Extract all lines in the data that contain the word "Enable".

===== Supplied records

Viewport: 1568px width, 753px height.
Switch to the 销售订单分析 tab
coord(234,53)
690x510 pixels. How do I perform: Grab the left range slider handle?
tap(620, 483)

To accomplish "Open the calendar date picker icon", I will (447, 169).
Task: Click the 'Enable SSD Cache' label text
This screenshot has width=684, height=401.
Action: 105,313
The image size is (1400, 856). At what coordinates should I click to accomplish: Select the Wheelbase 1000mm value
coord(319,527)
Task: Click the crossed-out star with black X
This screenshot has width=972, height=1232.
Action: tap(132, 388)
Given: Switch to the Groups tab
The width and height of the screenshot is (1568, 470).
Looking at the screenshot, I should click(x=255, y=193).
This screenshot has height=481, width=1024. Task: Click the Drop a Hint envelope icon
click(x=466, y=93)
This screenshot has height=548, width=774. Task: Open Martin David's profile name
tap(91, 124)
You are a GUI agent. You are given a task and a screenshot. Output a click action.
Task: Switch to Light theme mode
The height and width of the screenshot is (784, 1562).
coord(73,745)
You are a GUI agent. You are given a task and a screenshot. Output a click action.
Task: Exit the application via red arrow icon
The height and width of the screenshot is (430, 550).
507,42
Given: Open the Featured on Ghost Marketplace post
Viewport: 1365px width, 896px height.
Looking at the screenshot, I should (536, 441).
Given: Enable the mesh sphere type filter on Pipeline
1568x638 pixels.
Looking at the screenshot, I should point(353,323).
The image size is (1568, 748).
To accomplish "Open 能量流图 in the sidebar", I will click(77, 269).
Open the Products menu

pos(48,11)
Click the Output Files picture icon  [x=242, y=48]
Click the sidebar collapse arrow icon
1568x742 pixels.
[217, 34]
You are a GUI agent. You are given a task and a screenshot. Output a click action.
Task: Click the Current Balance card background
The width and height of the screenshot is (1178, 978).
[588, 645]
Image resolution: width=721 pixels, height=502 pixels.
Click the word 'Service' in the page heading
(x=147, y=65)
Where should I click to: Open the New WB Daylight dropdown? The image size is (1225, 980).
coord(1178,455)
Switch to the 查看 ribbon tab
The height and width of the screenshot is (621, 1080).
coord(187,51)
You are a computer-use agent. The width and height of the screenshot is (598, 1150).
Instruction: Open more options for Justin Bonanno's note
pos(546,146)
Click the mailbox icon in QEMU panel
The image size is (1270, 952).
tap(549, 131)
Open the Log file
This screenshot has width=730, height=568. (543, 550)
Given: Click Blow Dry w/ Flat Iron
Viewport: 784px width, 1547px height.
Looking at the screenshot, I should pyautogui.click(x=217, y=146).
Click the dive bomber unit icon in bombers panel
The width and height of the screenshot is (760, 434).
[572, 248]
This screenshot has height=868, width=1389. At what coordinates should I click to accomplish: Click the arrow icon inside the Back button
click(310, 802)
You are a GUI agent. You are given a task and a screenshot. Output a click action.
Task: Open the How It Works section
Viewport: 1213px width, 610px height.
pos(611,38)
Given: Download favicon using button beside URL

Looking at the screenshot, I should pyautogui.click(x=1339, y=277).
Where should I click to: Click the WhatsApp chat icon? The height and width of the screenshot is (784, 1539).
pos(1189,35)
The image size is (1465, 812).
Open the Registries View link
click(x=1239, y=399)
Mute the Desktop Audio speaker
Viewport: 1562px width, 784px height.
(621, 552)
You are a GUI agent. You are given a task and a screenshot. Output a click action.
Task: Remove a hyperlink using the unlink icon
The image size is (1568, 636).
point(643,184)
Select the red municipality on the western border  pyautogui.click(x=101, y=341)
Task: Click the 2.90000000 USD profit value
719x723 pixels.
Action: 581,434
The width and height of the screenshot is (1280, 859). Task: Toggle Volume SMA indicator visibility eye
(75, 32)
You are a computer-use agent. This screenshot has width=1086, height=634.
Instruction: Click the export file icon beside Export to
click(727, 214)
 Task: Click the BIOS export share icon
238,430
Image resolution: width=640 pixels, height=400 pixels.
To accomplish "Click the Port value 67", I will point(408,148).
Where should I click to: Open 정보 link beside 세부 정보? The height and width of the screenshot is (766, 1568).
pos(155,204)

==========

Answer for this exercise:
Task: Click the 'Enable SSD Cache' label text
Given: Enable the mesh sphere type filter on Pipeline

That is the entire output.